### DATA SUPPLIED
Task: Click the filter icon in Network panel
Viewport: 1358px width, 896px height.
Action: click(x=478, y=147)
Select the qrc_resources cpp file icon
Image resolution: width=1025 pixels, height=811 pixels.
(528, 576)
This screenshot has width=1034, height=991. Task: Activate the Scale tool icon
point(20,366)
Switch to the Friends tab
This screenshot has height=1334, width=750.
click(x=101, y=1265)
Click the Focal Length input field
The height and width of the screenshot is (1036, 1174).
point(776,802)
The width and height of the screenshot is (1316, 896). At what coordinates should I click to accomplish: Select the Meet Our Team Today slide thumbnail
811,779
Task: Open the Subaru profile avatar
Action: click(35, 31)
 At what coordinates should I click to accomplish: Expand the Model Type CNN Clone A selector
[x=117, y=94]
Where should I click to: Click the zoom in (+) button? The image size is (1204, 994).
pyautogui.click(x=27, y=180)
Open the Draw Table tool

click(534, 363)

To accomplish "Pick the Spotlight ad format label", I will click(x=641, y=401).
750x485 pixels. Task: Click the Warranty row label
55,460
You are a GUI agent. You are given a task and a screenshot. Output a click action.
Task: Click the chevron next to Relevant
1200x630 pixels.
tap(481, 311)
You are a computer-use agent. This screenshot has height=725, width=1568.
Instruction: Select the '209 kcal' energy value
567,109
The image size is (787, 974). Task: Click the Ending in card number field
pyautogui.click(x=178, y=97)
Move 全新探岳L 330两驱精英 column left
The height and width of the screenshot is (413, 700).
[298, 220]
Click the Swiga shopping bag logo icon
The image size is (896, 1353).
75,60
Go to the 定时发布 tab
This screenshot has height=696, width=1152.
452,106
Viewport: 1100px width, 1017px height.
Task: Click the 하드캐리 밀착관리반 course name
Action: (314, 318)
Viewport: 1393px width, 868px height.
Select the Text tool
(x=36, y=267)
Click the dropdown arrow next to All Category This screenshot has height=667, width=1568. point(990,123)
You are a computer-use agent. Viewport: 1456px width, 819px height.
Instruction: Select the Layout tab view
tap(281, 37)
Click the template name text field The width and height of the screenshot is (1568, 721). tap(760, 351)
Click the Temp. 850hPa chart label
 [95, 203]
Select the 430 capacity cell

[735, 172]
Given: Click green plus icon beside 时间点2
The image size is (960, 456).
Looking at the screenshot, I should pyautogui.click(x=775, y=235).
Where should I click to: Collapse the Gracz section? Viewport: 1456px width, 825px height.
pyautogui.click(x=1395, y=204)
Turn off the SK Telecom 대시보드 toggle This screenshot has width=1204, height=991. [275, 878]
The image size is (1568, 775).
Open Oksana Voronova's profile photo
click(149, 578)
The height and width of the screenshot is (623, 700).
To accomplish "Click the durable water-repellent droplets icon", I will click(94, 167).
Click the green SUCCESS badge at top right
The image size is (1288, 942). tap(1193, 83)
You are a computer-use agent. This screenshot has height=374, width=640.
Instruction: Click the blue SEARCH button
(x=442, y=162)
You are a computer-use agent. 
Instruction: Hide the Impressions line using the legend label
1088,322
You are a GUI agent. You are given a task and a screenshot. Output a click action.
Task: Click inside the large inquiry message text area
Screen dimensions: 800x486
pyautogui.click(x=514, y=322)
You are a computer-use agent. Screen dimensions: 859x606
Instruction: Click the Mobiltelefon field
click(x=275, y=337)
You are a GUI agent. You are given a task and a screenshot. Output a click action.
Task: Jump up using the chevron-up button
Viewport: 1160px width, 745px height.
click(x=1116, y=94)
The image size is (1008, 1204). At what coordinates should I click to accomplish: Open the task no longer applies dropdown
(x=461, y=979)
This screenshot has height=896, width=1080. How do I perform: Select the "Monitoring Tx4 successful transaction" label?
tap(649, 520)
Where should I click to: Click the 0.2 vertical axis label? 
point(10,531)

### AIM
Copy out the lines of the listing above, from the line containing "The image size is (787, 974)." through the line containing "Click the dropdown", both included.

### SOLUTION FOR THIS EXERCISE
The image size is (787, 974). Task: Click the Ending in card number field
pyautogui.click(x=178, y=97)
Move 全新探岳L 330两驱精英 column left
The height and width of the screenshot is (413, 700).
[298, 220]
Click the Swiga shopping bag logo icon
The image size is (896, 1353).
75,60
Go to the 定时发布 tab
This screenshot has height=696, width=1152.
452,106
Viewport: 1100px width, 1017px height.
Task: Click the 하드캐리 밀착관리반 course name
Action: (314, 318)
Viewport: 1393px width, 868px height.
Select the Text tool
(x=36, y=267)
Click the dropdown arrow next to All Category This screenshot has height=667, width=1568. point(990,123)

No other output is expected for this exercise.